> [Task item]
Among the entries below, which lines include the string "dimensions"? Show each one.

> [Records shown]

○ ○ ○ ○

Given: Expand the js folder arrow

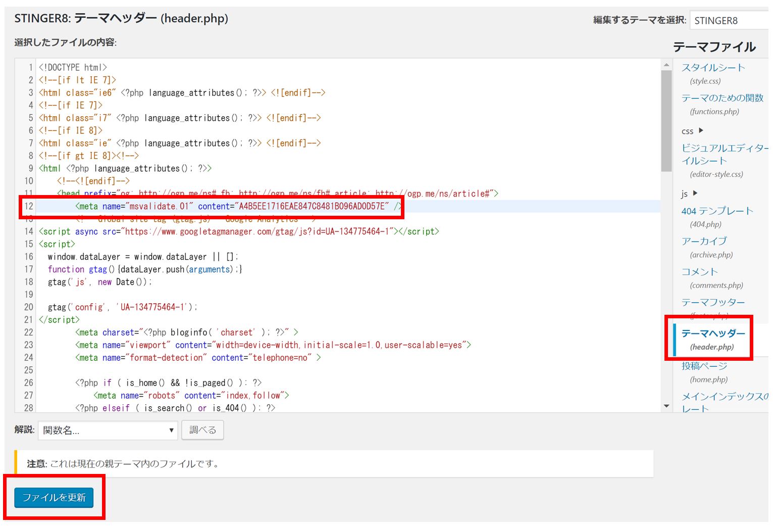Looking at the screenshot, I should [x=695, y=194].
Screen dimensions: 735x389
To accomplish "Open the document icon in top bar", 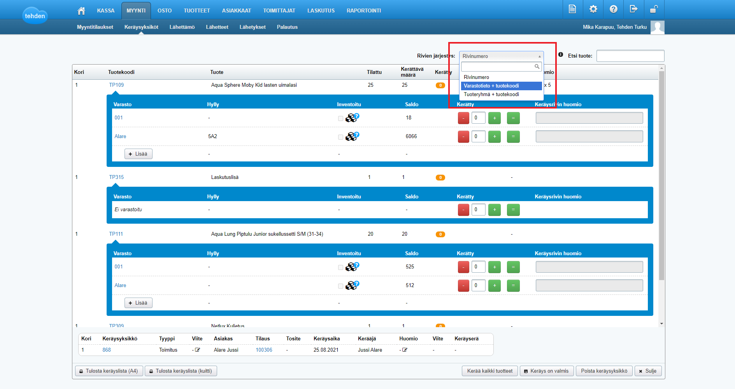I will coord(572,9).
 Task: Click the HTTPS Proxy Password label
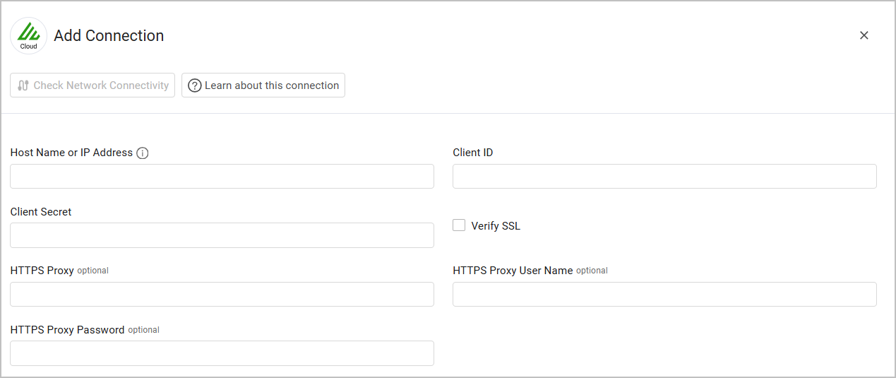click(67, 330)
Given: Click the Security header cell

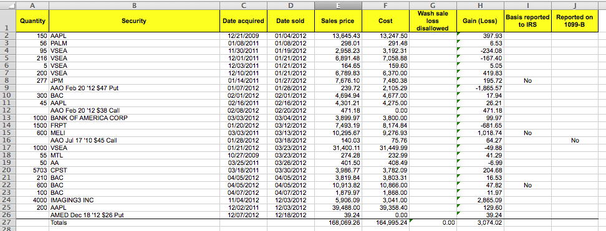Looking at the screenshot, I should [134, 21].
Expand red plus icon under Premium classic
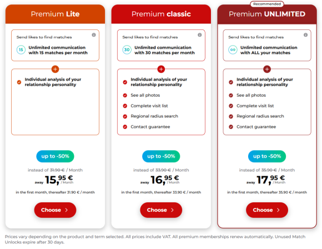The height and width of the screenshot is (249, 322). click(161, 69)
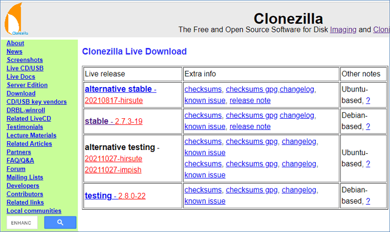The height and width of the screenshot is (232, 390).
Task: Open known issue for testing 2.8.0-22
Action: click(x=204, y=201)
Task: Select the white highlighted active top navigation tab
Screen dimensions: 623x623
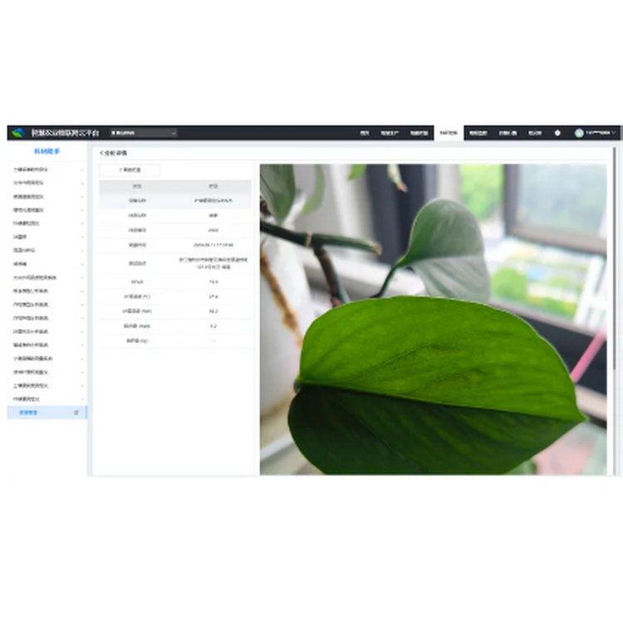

○ ○ ○ ○

> [Answer to this task]
Screen dimensions: 735x389
Screen dimensions: 623x623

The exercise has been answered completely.